"The reader" might not be very interesting read in terms of language, but this particular review is on the premise which starts a great debate. It is very engaging because it is not just from a recent history, but it also raises some questions about choices for the future.
I think The reader, and Kafka on the shore (discussions on Eichmann), both of them discuss a very same topic at length - responsibility versus duty, which is a very thin line. In Reader [spoiler alert], Hanna works as a guard of Auschwitz and does not ever think that what can be wrong to guard and jail "prisoners" when it is her responsibility. [I definitely recommend watching the movie for that particular scene.] You take up a responsibility and are responsible for a work, it means you to do it out of your own will. But when you do it as a duty, you do it from a perspective of a moral obligation i.e. not necessarily your own self-interest. Throughout the book, Hannah believes she learned only one thing i.e. reading. What she was doing as a guard of Auschwitz was her responsibility. In the end, she kills herself with the realization of her duties, which she understands based on the books on concentration camps, or a larger view of the world she gets.
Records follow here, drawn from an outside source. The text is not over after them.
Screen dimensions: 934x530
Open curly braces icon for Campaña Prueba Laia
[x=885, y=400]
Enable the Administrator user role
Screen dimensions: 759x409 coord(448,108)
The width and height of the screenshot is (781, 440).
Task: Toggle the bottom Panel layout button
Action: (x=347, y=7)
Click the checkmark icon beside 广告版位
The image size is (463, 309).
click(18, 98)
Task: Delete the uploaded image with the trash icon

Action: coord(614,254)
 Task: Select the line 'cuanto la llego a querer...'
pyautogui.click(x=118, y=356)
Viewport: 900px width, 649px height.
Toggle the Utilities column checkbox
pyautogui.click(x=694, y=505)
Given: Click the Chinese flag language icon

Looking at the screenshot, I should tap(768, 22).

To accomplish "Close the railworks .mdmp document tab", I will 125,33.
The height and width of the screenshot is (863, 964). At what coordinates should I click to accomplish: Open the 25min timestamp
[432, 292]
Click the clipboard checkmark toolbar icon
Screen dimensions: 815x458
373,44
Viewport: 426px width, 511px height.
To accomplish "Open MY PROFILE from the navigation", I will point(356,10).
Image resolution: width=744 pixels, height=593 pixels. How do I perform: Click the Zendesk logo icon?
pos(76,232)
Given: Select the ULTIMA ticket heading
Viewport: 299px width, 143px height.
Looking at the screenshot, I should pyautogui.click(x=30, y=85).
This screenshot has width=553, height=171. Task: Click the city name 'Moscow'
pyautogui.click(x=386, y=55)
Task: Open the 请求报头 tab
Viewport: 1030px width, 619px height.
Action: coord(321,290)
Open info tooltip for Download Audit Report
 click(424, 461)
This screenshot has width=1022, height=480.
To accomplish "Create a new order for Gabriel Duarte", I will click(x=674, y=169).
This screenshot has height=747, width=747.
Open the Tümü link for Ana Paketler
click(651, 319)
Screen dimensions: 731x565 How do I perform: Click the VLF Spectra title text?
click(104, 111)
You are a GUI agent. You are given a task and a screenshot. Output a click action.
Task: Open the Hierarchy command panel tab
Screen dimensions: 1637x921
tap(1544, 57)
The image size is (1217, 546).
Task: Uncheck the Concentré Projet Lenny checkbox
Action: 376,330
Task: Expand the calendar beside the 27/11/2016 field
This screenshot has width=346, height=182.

I think in today's world, that perspective is the most important one. You feel to be born for something you are best/good at (the way Eichmann was) and then if you pursue it with pure ignorance about the worldly duties you have, such histories would repeat - again. And again.
There is also a discussion where two people are discussing the morality of her stand. She is just one representative of many other people who used to work at Auschwitz (around 8000!), and in fact representative of all the ignorant (by choice or force). At a personal level, this also reflects a very recent debate which millennials go around and around - mission or passion.